Data extracted from a collection
START
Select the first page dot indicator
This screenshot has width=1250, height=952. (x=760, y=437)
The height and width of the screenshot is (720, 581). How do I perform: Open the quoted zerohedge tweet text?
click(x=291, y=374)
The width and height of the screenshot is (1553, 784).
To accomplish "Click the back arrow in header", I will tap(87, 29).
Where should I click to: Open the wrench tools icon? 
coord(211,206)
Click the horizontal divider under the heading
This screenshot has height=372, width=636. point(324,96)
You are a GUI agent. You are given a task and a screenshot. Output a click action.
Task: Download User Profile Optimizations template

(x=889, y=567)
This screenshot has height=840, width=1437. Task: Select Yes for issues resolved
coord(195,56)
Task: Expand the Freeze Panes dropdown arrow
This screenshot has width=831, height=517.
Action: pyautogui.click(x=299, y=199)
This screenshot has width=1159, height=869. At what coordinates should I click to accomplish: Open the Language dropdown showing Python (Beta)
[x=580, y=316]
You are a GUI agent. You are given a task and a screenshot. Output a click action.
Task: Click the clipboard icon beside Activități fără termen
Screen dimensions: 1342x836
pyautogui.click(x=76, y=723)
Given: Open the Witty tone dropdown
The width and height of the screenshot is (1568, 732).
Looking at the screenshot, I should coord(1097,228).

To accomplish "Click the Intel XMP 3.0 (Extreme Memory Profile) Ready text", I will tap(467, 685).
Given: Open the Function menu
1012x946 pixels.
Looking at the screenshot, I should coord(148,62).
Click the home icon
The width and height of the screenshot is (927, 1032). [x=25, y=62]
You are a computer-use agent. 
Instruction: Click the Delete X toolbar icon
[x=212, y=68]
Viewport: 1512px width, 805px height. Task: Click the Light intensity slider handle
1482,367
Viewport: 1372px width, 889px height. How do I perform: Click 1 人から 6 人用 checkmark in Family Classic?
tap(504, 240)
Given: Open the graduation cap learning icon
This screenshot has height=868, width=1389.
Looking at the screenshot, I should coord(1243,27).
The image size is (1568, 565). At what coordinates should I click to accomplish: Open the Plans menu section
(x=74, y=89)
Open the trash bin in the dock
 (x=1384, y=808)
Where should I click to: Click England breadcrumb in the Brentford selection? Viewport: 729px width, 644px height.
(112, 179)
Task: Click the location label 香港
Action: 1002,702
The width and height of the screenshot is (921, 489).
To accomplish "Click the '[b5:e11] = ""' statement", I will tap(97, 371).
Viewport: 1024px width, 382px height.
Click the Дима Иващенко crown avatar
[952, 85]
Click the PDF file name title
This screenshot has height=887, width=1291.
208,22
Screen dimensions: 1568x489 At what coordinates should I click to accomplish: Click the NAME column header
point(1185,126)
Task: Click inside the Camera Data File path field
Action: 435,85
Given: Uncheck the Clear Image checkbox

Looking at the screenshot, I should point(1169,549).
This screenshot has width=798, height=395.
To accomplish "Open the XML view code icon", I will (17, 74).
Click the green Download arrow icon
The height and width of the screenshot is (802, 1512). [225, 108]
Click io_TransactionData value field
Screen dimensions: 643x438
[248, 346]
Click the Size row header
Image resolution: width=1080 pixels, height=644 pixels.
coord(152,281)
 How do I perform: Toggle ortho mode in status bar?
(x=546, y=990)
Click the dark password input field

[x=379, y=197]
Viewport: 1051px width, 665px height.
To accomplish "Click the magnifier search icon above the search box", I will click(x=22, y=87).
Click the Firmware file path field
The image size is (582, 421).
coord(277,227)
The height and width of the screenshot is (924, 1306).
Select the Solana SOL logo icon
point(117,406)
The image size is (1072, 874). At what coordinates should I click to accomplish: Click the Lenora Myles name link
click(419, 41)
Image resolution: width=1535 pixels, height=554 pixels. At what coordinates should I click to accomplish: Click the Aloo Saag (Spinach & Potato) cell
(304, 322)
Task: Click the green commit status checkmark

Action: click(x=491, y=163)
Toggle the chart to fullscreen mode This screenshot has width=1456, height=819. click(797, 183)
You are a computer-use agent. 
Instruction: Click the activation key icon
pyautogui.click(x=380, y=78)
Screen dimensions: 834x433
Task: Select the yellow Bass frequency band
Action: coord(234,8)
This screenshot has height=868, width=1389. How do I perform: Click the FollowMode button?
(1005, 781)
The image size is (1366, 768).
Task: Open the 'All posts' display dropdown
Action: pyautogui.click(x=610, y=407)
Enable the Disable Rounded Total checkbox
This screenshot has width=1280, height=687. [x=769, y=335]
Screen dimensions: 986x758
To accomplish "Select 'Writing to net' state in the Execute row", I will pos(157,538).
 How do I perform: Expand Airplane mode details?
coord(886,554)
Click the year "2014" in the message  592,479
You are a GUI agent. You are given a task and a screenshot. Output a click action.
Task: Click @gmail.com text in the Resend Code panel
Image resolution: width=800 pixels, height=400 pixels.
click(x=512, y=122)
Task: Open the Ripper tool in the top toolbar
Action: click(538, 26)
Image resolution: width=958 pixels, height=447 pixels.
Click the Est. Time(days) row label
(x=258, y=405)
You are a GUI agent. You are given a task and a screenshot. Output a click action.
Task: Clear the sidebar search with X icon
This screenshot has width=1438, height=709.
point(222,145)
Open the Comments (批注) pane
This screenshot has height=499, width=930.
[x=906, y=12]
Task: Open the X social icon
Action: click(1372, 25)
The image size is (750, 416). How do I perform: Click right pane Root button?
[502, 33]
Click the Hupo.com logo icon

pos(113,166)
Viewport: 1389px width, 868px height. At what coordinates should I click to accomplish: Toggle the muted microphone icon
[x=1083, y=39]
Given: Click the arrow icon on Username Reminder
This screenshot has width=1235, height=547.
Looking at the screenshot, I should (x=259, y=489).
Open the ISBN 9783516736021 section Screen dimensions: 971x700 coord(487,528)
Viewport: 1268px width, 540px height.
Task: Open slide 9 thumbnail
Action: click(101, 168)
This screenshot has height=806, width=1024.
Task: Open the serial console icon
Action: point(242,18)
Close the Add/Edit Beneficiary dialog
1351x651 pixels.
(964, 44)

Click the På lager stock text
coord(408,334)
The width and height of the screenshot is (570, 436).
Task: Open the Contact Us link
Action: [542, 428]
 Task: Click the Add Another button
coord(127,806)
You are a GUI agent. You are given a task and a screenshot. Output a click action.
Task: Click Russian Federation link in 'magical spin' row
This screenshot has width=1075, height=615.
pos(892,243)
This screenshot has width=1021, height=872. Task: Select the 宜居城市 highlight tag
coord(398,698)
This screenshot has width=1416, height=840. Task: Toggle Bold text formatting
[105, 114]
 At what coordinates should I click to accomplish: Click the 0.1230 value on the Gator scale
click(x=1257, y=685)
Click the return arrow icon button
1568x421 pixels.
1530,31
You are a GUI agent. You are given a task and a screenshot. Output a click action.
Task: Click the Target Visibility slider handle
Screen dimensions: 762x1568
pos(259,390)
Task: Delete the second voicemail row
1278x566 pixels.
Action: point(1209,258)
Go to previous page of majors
END
• _DO THIS_: Report how many of the lines above contain the word "dropdown", giving only the number.

• _RESPONSE_: 4